As my Manhattan mother might say: “Knoxville? Where’s  Knoxville?”

But that’s just the point. It’s the Knoxvilles of America that are as crucial to determining the design of the nation’s urban form as are the Chicagos and New Yorks and Seattles. And this city, the home to the University of Tennessee, the center of a five-country metropolitan region of 670,000 people, and growing 13 percent a decade, has some very ambitious, even outsize plans. It wants to transform the “south waterfront” along the river into a new district of homes, businesses, parks, walkways, and a new UT satellite campus connected to the main campus across a handsome foot bridge. 

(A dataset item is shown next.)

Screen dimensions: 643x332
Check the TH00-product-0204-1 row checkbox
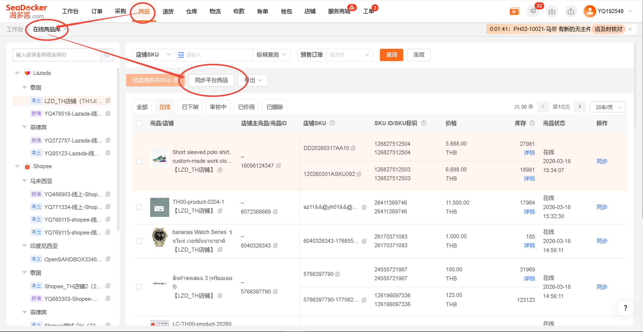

Knoxville, though, is far from the only mid-American regional city thinking about transformative investments of real magnitude. And in each of these cities the focus is on walkability, energy efficiency, access, environmental quality, healthy living, parks and open space; the ecological, cultural, and economic assets that serve as the feedstock for urban vitality. 

Twenty acres at the center of Salt Lake City are being torn out and rebuilt as the City Creek Center by the Church of the Latter Day Saints. The new development will promote downtown living, shopping, access to recreation and modern office buildings, all of it bissected by the city’s TRAX light rail line.  

Boston is building the Rose Fitzgerald Kennedy Greenway above the buried highways of the Big Dig, and in the process is transforming a very old New England city into an even more modern metropolis that people are rushing to invest in for housing and businesses.

Tulsa is proposing The Channels, a high rise district (see pix) perched along the existing city and in the flow of the Arkansas River. The new district, proposed by a local foundation last September, is “designed to propel the region past its competitors’, by promoting healthy lifestyles. I first read about it on a fine blog, Brand Avenue.tulsa-channels.jpg

Think about it. In my lifetime, the central premise of making American cities better has completely changed. As a kid I watched our city leaders, emboldened by federal dollars, tear down the oldest, most historic, most walkable, most urban parts of White Plains, New York. For much of my childhood, the leveled area remained a lifeless plain of empty lots. It’s since been replaced by a windowless mall where shoppers have been grievously injured in senseless crimes, and block after block of completely ordinary square office buildings so distanced from each other that walking is impractical.

The plans that Knoxville, Tulsa, Boston, and Salt Lake City are busy executing speak to different values and a modern operating system that thinks about what really makes people comfortable. And that includes building clean and green, but in a way that cultivates architectural excitement and spatial intimacy. These cities are putting the civic equipment so essential to great cities — especially homes and offices and shops — closer together, not farther apart as they did 40 years ago.  

Historically, the south waterfront in Knoxville was where the city put heavy industry, oil depots, and working folks who lived in neighborhoods tucked in between what are now acres of land cleared of their old warehouses and factories. Knoxville’s no-nonsense Republican mayor Bill Haslam saw the area differently and asked Hill, a planner and public administrator to head up the south waterfront planning project. Several years later, with the help of Portland scenario planner John Fregonese, the Knoxville South Waterfront is envisioned as a place of Vancouver quality urbanity, complete with narrower streets, compact neighborhoods, pocket parks, space for business and retail that is reachable on walkable paths including one that hugs the shoreline, much like Portland’s walkways along the Williamette River. 

So far several condomimiums have been built and the city is negotiating to move some of the industrial businesses, including propane and oil depots. There’s one more value that Knoxville and the other cities have embraced. Patience.  Hill says that completing the South Waterfront will take at least 10 years and perhaps a generation. That’s good, he told me. Cities take time to build right.